2018-04-16 Thread Chad William Seys
You'll find it said time and time agin on the ML... avoid disks of 
different sizes in the same cluster. It's a headache that sucks. It's

not impossible, it's not even overly hard to pull off... but it's
very easy to cause a mess and a lot of headaches. It will also make
it harder to diagnose performance issues in the cluster.

Not very practical for clusters which aren't new.

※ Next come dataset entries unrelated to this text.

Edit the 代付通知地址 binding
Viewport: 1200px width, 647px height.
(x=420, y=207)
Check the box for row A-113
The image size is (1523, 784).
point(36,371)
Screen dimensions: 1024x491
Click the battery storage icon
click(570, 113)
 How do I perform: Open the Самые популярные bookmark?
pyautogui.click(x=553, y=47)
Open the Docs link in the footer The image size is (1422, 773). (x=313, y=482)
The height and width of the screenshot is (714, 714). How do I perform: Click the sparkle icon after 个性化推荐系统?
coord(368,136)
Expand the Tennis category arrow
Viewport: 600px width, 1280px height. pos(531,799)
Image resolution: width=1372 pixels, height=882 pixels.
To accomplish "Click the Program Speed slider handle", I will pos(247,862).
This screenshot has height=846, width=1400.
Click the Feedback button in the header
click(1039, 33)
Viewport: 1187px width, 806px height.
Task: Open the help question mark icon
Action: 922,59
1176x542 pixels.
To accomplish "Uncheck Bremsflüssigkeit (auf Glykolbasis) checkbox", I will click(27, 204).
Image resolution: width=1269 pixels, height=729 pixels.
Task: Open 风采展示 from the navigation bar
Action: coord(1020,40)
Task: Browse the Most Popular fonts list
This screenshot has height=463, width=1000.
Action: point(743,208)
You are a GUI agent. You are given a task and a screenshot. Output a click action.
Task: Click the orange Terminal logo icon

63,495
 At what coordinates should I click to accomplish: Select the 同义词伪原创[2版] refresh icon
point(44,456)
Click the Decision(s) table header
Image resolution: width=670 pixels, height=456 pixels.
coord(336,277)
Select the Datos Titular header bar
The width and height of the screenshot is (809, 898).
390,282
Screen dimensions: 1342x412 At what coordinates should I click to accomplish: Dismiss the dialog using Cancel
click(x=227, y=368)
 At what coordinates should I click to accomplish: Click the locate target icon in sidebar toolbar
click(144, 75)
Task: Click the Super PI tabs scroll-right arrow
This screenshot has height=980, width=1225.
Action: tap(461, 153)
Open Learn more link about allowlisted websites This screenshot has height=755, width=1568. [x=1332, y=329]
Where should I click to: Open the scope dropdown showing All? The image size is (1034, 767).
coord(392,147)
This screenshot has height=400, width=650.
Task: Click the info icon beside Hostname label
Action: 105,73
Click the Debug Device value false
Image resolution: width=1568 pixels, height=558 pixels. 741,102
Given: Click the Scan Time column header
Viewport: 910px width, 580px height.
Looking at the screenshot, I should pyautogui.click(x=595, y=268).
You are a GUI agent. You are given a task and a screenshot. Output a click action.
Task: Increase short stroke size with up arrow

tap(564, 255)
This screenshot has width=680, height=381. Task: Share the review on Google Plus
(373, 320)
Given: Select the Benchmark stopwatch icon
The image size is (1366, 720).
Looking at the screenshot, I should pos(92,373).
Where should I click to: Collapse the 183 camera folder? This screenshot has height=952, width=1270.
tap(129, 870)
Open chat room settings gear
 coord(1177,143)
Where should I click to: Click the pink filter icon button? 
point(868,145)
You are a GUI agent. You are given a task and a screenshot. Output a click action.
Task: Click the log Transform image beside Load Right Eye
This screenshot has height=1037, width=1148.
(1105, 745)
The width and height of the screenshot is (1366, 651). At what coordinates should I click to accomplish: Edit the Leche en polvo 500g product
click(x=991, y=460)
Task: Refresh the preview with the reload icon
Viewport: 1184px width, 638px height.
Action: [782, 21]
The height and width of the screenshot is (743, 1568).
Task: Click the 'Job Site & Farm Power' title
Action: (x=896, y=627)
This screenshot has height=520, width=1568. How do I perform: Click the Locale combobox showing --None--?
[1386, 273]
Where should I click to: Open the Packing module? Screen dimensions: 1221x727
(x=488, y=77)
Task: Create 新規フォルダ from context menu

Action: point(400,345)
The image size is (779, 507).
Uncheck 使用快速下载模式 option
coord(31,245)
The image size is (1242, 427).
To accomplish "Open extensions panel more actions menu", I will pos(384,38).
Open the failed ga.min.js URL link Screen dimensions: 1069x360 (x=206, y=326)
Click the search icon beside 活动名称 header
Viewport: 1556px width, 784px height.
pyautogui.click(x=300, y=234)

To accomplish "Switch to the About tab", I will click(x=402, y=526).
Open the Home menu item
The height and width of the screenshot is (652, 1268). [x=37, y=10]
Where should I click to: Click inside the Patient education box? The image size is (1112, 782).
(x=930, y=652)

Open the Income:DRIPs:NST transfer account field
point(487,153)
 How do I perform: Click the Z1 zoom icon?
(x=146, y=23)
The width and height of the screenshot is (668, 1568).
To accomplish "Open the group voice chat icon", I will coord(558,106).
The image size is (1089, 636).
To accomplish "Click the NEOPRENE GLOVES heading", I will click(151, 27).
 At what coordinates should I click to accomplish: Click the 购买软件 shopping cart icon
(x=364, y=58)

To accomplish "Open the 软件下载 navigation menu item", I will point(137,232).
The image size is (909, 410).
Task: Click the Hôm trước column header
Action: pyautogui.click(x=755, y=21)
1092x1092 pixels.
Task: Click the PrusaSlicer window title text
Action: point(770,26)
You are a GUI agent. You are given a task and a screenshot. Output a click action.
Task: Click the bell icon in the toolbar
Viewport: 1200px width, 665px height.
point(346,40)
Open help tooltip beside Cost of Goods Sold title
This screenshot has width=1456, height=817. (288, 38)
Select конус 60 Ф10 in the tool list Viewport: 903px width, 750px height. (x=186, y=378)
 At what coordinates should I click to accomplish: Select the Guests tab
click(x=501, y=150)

There is no way to fill up all disks evenly with the same number of
Bytes and then stop filling the small disks when they're full and
only continue filling the larger disks.


This is possible with adjusting crush weights.  Initially the smaller 
drives are weighted more highly than larger drives.  As data gets added 
the weights are changed so that larger drives continue to fill while no 
drives becomes overfull.



What will happen if you are filling all disks evenly with Bytes
instead of % is that the small disks will get filled completely and
all writes to the cluster will block until you do something to reduce
the amount used on the full disks.
That means the crush weights were not adjusted correctly as the cluster 
filled.



but in this case you would have a steep drop off of performance. when
you reach the fill level where small drives do not accept more data,
suddenly you would have a performance cliff where only your larger disks
are doing new writes. and only larger disks doing reads on new data.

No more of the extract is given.